This section of the Investigator Manual provides information about HIPAA, FERPA, and FDA regulations.


HIPAA Privacy and Security Rules

The HIPAA Privacy Rule is a set of federal regulations providing protections for the confidentiality of health information used in clinical practice, research, and the operations of health care facilities. The purpose of the Privacy Rule is to ensure that health information confidentiality risks are minimized. If your study falls under HIPAA, you may need to obtain authorization from participants to use or access their protected health information or you may need to request a waiver (see HRP 441-CHECKLIST-HIPAA Waiver of Authorization). Authorization language is included in the IRB’s template consent document (see HRP 330-WORKSHEET-HIPAA Authorization if you are not using the IRB’s template to ensure required language is present).

While the IRB serves as the HIPAA privacy board for UW-Madison, the Office of Compliance is responsible for HIPAA policy and oversight. For comprehensive guidance on how HIPAA applies to human research – including training requirements – please review the HIPAA website.

Federal Educational Privacy Act (FERPA)

The Family Educational Rights and Privacy Act (FERPA) is a Federal law administered by the U.S. Department of Education; 34 CFR Part 99. FERPA applies to all educational agencies and institutions that receive federal funding. FERPA aims to protect the privacy of Student Education Records. Education records include any record containing personally identifiable information (PII) directly related to the student. PII is not limited to name but may include indirect identifiers as well. Note that student medical records from University Health Services (UHS) are considered student records and subject to FERPA regulations. To use student records for research purposes, you must first obtain informed consent from those students (with certain exceptions).

For details on FERPA requirements in human research, refer to HRP 331-WORKSHEET-FERPA Compliance. Additional information about FERPA may also be found on the Office of the Registrar’s website.

 

FDA Regulations and IRB Review

The IRB reviews studies involving drugs, devices, biologics, radioactive materials, and in vitro diagnostic devices in accordance with relevant FDA regulations. In addition, some foods and dietary supplements, software, and mobile apps may need to be assessed in accordance with FDA regulations. Depending on how the test articles will used in a study, you may be asked to consult with the FDA and provide documentation from the FDA during the IRB review process.

For studies where a UW-Madison investigator will hold an investigational new drug (IND) and/or investigational device exemption (IDE), additional institutional requirements (including training and monitoring) must be met.

The IRB uses the following tools and policies when reviewing studies that may be regulated.

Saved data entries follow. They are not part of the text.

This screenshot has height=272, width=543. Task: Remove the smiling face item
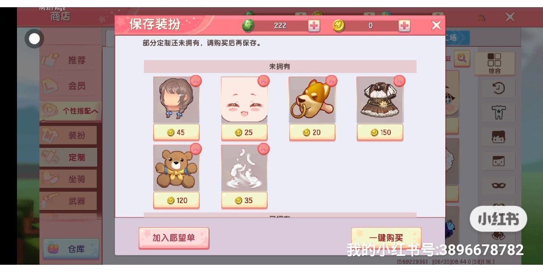pos(263,81)
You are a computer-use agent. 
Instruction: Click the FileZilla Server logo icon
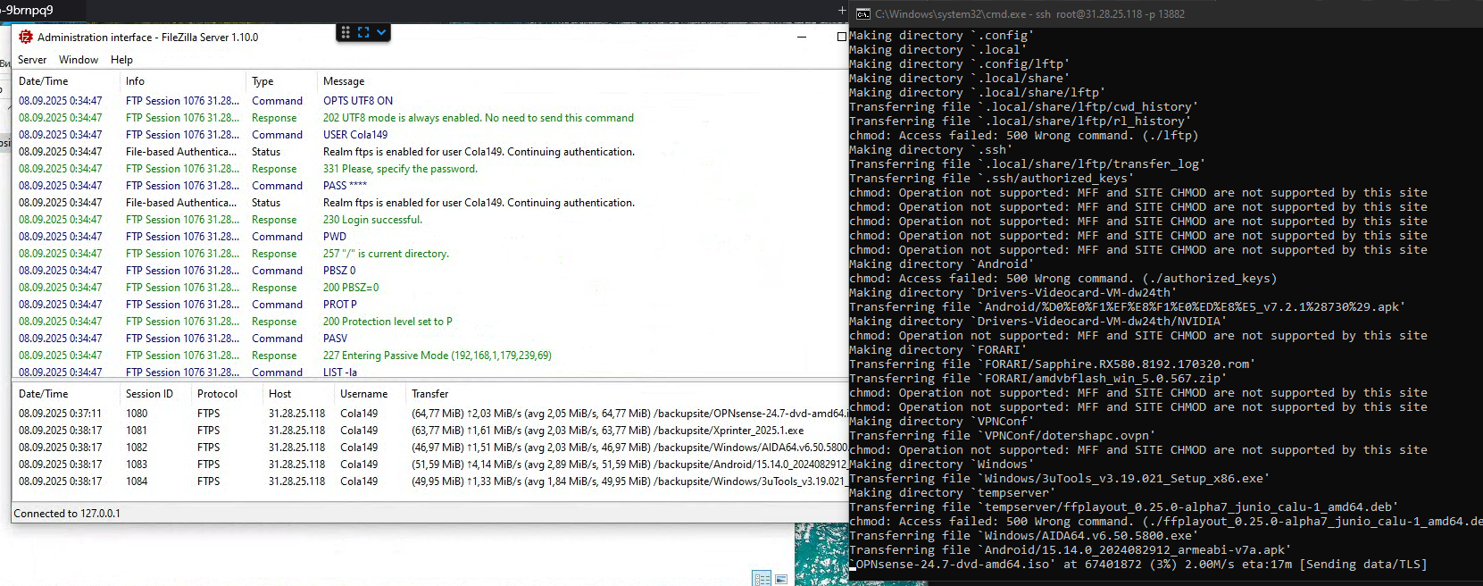point(26,37)
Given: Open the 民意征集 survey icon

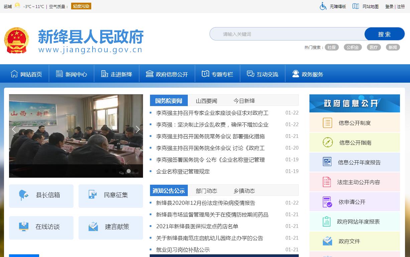Looking at the screenshot, I should click(x=93, y=195).
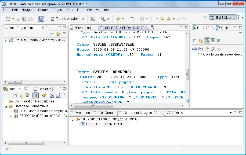The width and height of the screenshot is (246, 155).
Task: Click the editor vertical scrollbar thumb
Action: click(x=187, y=75)
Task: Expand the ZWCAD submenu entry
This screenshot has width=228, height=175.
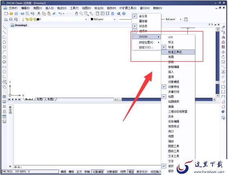Action: click(x=147, y=37)

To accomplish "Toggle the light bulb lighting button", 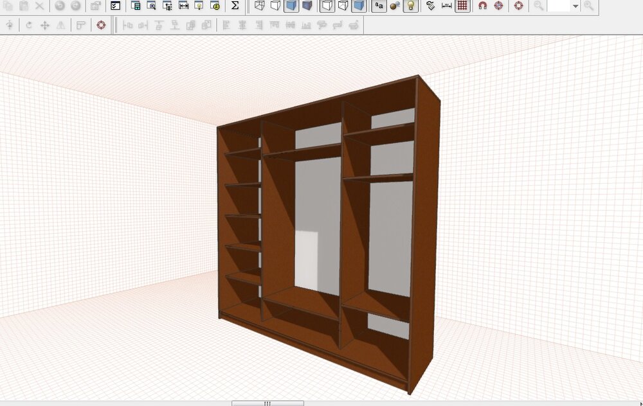I will pyautogui.click(x=411, y=6).
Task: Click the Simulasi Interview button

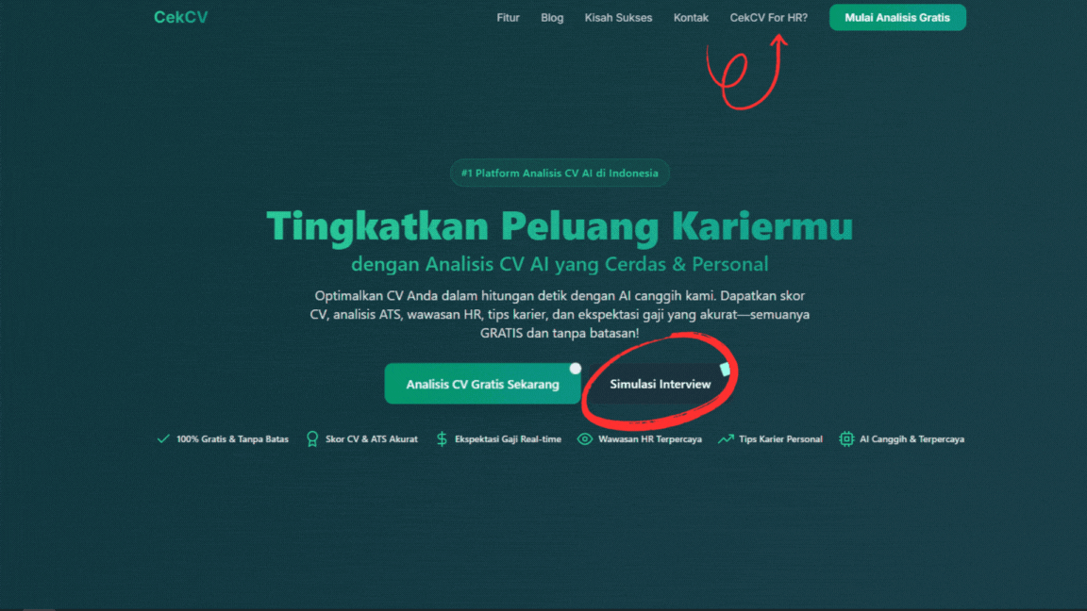Action: tap(660, 384)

Additional information about relevant FDA regulations can be found in Appendix A. We encourage you to refer to the above resources when preparing an application that may be FDA regulated. IRB staff also are available to consult with you regarding how FDA regulations may apply to your study.


Investigator’s Drug Brochure (IDB) and Package Inserts

For investigational and FDA-approved drugs, you may need to submit IDBs and package inserts to provide the IRB with sufficient information to assess regulatory criteria for approval.

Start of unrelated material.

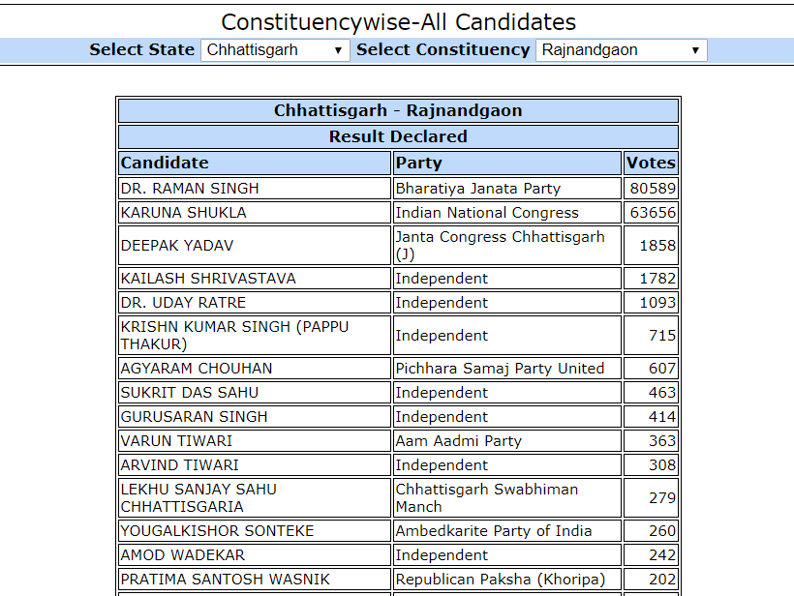This screenshot has height=596, width=794.
Task: Select the DEEPAK YADAV row name
Action: coord(255,246)
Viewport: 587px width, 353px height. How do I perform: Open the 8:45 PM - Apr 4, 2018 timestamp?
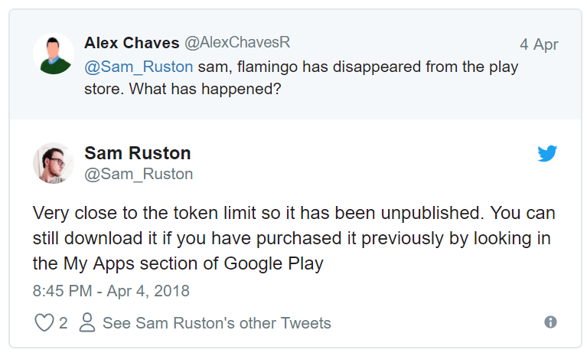point(111,291)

  • Initial review requirements
    • If a research study involves testing or evaluating drug(s) and their use in the research is covered under an IND, an IDB should be provided to the IRB. For any drugs being tested or evaluated as part of the research that are FDA-approved and an IND is not required for their use in the research, the study team should provide the IRB with package inserts rather than IDBs.
    • Many studies involve FDA-approved drugs used within their approved indication and which are not the focus of a study (e.g., drugs to mitigate side effects, lidocaine). The IRB may request package inserts or other documentation in these cases, so that the IRB is able to assess whether there are additional risks to study participation.
  • Change requirements
    • Updates to the IDBs and/or package inserts must be submitted as a change to the IRB within 60 days of receipt when the revisions will:
      • affect the risk/benefit ratio of the study (i.e., will result in a change to the study documents);
      • affect alternatives to study participation for subjects; OR
      • represent new information that should be provided to subjects.
    • With the change of protocol, research teams should submit the IDB and/or package insert that triggered the change as well as any prior versions of IDBs and/or package inserts that had been updated, but not yet submitted to the IRB for review.
  • Continuing review requirements
    • Revised IDBs/Package Inserts may be submitted at continuing review if:
      • The revised IDBs/Package Inserts do NOT contain revisions that would require a change as describe above. Or
      • The study is permanently closed to enrollment locally, no local subjects are on treatment, and the revised IDB and/or package insert contains no new information that would affect past subjects (e.g., new latent risks).
    • In these cases, you must upload an IDB and Package Insert Log to the continuing review.
      • For IDBs: The log should include a brief summary of the revised information in the IDB as compared to the most recent version of the IDB the IRB has on file as well as an explanation why the IDB did not meet any of the criteria noted above that would require submission prior to continuing review.
      • For Package Inserts: If a summary of the changes is not available, you should confirm that the PI has reviewed the revised package insert and confirms it does not meet the criteria for reporting via a change.